Bounding the Supremum of a Gaussian Process: Talagrand’s Generic Chaining (Part 1)

This post is part of a series which answers a certain question about the supremum of a Gaussian process. I am going to write, as I have understood, a proof given in Chapter 1 of the book “Generic Chaining” by Michel Talagrand. I recommend the reader to take a look at the excellent posts by James Lee on this matter. (I am a beginner, James Lee is a master.)

Let (T,d) be a finite metric space. Let \{X_t\} be a Gaussian process where each X_t is a zero-mean Gaussian random variable. The distance between two points s,t\in T is the square-root of the covariance between X_s and X_t. In this post, we are interested in upper-bounding Q.

Question: How large can the quantity Q := \mathbb{E} \sup_{t\in T} X_t be?

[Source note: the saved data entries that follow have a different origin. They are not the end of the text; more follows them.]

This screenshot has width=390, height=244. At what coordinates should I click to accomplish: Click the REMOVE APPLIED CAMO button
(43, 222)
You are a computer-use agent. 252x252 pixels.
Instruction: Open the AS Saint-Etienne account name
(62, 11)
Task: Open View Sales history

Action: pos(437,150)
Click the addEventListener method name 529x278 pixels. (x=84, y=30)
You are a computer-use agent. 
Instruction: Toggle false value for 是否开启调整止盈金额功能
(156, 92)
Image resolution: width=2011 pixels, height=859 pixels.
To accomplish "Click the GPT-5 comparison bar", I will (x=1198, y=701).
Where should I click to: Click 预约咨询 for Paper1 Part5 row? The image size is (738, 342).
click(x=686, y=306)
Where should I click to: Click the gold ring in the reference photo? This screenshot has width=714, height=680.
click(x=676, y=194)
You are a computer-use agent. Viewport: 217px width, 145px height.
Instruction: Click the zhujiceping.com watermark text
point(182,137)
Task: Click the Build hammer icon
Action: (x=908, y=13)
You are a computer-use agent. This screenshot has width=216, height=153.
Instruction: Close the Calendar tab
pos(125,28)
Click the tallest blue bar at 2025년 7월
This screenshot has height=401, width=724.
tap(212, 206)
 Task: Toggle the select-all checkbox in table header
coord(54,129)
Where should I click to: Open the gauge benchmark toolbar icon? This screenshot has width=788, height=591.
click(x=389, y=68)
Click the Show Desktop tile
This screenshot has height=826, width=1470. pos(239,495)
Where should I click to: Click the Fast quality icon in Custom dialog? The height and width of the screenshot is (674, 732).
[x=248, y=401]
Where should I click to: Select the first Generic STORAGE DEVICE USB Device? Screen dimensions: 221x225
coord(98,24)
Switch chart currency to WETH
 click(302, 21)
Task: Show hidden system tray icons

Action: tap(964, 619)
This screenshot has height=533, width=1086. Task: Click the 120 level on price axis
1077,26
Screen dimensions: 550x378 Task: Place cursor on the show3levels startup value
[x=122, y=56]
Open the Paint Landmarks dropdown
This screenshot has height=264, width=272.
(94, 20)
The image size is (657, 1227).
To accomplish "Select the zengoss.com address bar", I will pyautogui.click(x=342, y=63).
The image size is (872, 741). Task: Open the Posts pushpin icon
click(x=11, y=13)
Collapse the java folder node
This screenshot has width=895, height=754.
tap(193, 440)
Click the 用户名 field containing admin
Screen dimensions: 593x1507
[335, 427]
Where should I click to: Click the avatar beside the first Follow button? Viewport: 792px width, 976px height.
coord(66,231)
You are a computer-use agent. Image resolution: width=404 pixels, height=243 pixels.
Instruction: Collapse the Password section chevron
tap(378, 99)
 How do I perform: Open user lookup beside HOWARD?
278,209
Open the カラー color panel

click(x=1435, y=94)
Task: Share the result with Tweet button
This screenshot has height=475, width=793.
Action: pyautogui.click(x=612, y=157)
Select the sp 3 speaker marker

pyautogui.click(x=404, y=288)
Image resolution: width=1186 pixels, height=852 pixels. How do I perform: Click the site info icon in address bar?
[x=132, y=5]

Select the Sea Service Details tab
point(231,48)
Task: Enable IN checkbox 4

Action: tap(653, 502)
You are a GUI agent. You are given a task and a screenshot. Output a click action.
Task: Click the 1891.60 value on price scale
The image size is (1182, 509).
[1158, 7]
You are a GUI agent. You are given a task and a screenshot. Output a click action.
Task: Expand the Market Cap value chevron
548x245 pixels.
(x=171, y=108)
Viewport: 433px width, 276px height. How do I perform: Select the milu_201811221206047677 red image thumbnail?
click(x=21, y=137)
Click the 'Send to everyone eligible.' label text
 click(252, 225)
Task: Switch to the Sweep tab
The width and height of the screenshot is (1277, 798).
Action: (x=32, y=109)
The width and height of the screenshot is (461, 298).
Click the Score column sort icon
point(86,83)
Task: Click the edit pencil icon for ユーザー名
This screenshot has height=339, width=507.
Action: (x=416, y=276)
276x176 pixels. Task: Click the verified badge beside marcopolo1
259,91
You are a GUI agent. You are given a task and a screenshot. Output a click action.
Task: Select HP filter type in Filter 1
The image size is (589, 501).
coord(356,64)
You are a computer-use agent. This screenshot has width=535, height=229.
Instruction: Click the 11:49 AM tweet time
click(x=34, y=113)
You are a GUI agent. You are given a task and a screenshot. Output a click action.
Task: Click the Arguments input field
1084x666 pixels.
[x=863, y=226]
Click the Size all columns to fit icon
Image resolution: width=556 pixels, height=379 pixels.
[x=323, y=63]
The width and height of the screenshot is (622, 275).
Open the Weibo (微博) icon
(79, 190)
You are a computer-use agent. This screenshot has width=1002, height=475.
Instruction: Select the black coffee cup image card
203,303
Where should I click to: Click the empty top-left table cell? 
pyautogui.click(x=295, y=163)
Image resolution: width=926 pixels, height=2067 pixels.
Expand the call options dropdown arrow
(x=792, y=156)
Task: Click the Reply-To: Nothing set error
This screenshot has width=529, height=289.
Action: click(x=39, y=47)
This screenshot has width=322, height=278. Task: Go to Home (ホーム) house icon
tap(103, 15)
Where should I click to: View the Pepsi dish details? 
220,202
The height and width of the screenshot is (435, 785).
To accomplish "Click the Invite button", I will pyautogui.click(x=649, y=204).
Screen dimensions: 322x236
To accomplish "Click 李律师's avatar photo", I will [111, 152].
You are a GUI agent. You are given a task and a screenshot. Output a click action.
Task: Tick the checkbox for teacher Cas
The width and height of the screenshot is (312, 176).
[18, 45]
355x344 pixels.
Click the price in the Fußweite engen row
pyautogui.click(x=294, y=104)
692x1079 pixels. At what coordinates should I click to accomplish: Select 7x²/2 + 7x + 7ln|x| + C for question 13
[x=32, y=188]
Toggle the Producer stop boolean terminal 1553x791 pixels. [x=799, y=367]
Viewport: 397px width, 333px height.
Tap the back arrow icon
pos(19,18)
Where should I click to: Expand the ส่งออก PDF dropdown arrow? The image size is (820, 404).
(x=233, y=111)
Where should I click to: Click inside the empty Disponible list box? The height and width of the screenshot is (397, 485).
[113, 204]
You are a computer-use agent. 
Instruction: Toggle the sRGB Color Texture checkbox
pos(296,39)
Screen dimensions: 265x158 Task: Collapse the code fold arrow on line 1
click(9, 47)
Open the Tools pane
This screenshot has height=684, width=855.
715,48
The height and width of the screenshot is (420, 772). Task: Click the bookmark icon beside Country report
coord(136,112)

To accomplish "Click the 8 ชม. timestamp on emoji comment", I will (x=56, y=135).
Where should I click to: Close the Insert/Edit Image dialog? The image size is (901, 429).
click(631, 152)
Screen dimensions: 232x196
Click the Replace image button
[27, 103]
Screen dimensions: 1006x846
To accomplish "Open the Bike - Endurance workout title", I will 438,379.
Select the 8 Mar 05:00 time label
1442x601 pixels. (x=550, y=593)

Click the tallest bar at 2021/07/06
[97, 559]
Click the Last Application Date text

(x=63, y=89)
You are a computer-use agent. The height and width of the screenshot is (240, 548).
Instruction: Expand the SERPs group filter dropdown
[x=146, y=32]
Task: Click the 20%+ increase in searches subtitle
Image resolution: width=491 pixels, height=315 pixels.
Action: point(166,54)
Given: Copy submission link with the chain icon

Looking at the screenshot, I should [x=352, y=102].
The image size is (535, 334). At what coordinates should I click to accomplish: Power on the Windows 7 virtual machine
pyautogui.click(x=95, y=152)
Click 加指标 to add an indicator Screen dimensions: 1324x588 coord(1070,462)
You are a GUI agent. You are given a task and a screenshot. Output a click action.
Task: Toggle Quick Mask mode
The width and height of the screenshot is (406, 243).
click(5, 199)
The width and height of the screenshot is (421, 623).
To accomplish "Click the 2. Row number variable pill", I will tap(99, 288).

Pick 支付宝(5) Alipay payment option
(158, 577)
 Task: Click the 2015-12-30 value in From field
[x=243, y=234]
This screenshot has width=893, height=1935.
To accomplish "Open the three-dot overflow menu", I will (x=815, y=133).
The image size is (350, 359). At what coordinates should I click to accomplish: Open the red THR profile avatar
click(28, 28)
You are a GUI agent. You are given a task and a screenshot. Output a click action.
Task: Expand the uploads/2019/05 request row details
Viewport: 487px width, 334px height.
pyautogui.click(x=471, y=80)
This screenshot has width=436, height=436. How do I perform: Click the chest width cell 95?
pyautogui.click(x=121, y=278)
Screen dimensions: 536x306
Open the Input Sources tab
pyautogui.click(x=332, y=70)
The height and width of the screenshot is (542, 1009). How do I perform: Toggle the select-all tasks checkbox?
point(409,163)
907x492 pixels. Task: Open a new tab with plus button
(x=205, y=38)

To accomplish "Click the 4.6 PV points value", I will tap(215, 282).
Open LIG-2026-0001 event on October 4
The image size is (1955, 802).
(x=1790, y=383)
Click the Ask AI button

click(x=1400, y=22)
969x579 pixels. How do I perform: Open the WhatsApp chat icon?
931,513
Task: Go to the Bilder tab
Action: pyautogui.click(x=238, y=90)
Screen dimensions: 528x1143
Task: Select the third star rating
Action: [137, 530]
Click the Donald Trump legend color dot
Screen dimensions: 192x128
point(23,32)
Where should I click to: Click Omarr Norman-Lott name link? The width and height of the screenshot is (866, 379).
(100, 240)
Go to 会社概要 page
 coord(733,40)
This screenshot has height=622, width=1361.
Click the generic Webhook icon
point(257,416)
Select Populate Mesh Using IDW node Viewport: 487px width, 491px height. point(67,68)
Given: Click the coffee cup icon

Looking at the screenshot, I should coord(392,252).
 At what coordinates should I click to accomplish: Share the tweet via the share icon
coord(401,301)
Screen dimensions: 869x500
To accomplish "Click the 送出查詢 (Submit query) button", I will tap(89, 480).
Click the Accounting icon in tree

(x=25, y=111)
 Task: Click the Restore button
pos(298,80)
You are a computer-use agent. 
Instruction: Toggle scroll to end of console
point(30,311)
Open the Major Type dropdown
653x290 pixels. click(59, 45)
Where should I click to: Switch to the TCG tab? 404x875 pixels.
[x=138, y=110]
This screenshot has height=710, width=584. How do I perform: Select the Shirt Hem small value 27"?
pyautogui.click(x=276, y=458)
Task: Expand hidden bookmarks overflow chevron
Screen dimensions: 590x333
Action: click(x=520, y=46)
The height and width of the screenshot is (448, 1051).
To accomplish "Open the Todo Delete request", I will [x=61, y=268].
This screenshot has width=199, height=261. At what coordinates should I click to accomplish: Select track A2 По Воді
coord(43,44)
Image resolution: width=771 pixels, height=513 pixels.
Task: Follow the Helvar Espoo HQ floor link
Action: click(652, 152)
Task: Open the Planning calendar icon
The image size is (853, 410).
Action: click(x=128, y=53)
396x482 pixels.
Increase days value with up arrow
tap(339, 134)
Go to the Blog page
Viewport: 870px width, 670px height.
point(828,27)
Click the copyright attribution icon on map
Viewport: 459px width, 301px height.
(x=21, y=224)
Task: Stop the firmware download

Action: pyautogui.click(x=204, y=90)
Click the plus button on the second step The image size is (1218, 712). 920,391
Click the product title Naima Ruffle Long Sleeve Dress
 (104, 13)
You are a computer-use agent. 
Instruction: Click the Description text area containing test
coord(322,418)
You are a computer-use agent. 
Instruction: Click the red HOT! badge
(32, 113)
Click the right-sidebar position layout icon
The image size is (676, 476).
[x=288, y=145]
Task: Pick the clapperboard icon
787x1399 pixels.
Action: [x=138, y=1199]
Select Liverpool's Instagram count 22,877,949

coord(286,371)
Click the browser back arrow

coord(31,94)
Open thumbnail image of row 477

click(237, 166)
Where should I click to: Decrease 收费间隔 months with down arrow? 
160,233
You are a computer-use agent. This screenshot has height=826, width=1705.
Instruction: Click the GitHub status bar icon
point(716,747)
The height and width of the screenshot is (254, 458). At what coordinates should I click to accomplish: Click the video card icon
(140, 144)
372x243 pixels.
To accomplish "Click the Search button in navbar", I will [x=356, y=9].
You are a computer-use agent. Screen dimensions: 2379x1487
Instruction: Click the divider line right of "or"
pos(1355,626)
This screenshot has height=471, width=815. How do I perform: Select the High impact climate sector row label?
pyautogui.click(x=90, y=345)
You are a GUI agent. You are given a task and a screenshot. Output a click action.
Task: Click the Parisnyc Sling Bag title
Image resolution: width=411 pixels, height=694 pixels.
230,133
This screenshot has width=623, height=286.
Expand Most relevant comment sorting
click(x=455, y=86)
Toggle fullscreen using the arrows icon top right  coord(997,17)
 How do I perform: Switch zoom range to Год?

In this post we are going to prove the following fact:

\boxed{\displaystyle \mathbb{E}\sup_{t\in T}X_t \leq O(1)\cdot  \sup_{t\in T}\sum_{n\geq 1}{2^{n/2}d(t,T_{n-1})} ,}

where (t, A) is the distance between the point X_t from the set A, and \{T_i\} is a specific sequence of sets with T_i\subset T. Constructions of these sets will be discussed in a subsequent post.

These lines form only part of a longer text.